In 1970, only about 350 people attended the Festival,about half the number of musicians and other participants in the event.
But the Festival, which became known as “Jazz Fest” almost immediately, was a great artistic success. When Jazz Fest was held the next year, it was clear that the event had already outgrown Congo Square.
For the 1972 Festival, the event moved to the infield of the Fair Grounds Race Course, the third-oldest racetrack in America (open since 1872). Jazz Fest would grow quickly over the next few years, constantly expanding its use of the 145-acre site.
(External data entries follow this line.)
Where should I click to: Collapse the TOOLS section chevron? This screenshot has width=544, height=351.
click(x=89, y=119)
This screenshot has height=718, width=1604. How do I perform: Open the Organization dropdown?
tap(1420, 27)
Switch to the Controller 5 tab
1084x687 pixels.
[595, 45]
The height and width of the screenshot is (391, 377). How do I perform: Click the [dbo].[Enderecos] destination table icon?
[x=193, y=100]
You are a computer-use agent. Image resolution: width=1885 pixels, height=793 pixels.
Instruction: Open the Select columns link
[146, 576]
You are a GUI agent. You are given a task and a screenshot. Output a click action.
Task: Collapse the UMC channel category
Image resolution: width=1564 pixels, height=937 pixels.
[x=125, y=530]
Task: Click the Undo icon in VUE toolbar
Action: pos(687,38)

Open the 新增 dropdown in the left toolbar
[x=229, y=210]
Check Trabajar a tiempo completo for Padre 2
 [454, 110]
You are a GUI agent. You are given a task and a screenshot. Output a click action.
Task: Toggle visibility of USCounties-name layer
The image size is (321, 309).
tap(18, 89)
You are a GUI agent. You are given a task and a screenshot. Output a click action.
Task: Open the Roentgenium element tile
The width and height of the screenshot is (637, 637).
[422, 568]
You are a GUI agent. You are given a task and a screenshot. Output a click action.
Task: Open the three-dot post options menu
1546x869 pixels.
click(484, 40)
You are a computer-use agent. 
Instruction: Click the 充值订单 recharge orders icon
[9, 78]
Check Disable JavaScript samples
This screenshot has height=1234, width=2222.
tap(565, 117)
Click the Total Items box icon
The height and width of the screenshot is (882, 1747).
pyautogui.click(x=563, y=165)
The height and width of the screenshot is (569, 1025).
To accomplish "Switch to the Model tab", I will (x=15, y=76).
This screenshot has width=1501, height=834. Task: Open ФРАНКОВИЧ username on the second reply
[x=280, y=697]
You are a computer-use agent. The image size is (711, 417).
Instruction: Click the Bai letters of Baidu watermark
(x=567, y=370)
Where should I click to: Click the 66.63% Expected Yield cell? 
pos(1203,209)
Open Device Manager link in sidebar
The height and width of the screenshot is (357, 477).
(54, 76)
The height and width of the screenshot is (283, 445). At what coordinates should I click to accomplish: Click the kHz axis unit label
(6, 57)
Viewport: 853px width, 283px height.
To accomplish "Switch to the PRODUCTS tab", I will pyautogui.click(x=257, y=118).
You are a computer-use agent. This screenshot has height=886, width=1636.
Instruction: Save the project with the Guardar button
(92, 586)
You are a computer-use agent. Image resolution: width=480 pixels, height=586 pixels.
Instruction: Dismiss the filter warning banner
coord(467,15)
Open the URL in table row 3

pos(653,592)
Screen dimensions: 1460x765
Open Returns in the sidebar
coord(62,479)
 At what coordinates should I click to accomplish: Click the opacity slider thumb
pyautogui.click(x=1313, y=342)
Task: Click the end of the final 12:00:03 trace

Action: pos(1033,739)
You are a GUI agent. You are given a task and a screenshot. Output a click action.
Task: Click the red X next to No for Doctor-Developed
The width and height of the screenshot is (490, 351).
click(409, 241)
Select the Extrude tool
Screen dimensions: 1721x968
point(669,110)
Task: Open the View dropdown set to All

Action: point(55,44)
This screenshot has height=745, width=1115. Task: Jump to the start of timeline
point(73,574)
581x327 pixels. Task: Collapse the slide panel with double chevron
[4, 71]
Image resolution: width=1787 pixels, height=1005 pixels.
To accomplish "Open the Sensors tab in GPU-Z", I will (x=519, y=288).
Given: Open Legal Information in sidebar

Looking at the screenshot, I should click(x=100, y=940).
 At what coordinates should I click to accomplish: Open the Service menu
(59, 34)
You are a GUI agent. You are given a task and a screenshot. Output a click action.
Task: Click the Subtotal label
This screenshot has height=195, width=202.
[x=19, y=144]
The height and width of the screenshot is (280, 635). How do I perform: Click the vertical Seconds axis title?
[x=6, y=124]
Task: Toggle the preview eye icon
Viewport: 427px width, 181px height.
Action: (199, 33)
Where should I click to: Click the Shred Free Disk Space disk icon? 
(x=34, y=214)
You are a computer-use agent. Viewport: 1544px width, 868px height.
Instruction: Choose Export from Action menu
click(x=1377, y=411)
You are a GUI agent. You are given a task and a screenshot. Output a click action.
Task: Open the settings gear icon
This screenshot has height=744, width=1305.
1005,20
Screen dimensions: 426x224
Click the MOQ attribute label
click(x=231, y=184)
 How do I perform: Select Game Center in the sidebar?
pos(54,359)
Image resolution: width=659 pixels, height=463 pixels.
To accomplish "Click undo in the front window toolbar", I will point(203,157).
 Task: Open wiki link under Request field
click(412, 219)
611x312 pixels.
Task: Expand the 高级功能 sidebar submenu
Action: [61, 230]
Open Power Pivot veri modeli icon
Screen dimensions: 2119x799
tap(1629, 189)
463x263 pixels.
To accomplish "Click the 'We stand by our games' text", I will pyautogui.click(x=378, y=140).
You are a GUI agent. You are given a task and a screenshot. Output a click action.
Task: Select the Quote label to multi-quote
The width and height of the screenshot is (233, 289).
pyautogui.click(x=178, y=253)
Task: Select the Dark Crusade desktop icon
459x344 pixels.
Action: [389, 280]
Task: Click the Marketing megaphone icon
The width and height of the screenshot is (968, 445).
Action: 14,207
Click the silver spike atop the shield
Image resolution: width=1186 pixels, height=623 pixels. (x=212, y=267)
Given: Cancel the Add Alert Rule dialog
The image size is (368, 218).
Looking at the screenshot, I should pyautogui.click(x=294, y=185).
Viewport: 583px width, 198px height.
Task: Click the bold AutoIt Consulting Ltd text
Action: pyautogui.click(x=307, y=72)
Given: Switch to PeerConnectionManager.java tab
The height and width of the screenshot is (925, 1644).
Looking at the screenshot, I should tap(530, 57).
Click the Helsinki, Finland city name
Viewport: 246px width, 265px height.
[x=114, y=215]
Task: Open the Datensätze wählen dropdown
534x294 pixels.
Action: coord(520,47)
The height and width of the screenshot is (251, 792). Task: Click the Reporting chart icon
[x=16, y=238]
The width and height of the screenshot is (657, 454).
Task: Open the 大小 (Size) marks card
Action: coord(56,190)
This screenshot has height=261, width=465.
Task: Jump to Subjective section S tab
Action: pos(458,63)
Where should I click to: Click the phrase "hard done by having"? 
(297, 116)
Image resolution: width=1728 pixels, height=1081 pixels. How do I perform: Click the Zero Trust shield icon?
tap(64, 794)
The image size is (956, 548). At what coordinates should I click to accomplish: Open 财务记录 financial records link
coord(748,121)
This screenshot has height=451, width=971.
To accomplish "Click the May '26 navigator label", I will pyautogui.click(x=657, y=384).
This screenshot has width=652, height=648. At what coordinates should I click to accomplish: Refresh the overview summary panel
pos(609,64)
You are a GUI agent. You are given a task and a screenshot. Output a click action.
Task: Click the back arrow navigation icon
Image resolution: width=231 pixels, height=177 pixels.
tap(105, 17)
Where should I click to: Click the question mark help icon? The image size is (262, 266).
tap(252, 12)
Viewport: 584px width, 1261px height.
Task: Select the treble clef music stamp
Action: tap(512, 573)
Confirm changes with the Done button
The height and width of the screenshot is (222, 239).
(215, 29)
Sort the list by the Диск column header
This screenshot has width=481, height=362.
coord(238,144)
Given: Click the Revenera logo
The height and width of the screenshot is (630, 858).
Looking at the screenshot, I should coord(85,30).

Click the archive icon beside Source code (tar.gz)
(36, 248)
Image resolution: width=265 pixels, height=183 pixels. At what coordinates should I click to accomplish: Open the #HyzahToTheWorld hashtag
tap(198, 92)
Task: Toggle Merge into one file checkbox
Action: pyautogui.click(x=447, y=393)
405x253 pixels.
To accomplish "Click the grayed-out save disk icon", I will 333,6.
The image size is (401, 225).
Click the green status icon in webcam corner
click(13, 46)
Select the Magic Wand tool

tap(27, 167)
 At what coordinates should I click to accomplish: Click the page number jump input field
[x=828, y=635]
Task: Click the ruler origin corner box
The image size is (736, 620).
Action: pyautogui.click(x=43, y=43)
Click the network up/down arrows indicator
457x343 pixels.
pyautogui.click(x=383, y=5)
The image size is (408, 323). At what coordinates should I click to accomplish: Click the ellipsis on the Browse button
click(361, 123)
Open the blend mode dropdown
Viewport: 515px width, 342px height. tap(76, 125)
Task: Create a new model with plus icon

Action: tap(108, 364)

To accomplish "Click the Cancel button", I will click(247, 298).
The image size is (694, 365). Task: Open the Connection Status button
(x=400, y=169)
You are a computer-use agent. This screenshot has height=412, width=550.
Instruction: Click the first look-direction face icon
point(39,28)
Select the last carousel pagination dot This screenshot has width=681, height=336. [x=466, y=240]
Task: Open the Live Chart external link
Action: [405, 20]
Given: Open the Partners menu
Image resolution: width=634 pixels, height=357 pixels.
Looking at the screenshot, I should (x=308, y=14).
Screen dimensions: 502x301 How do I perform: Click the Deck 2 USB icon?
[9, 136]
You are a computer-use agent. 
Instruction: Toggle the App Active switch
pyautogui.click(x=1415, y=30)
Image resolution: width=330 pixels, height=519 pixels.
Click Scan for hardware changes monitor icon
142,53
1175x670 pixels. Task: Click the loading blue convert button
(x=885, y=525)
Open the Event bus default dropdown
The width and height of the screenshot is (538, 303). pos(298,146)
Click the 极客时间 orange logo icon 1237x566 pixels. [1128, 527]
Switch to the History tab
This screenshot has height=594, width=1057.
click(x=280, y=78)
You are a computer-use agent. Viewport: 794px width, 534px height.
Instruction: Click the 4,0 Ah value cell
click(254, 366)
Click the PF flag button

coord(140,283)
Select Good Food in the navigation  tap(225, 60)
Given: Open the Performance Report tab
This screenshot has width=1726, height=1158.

In 1975, the Festival, still just a five-day event with only three days of the Louisiana Heritage Fair, had an anticipated attendance of 80,000. This was also the first year of the Festival’s popular, limited-edition silkscreen poster, now recognized as the most popular poster series in the world.
From 1976 to 1978, Jazz Fest expanded to two full weekends of the Heritage Fair, and in 1979, for the 10th anniversary, the Festival scheduled three weekends, though one entire weekend was cancelled due to rain.
New Orleans Jazz & Heritage FestivalIn the 1980s, Jazz Fest continued to experience a tremendous growth in popularity and began to gain wide acclaim as one of the world’s greatest cultural celebrations. By the end of the decade, more than 300,000 people attended the Heritage Fair, evening concerts, and workshops. The 1989 Festival marked the 20th annual event, which was commemorated with a classic poster featuring Fats Domino, ushering in an era during which the poster would celebrate many of Louisiana’s music legends with iconic portraits.
The decade of the 1990s saw the appeal of Jazz Fest and the Festival’s significance as a cultural symbol soar. The New York Times would note that the Jazz Festival had “become inseparable from the culture it presents.” The Festival added features like the Thursday that kicks off the second weekend (1991); an International Pavilion that celebrates other cultures (Haiti, Mali, Panama, Brazil, Martinique, and in 2004, South Africa); and the Native American stage and area.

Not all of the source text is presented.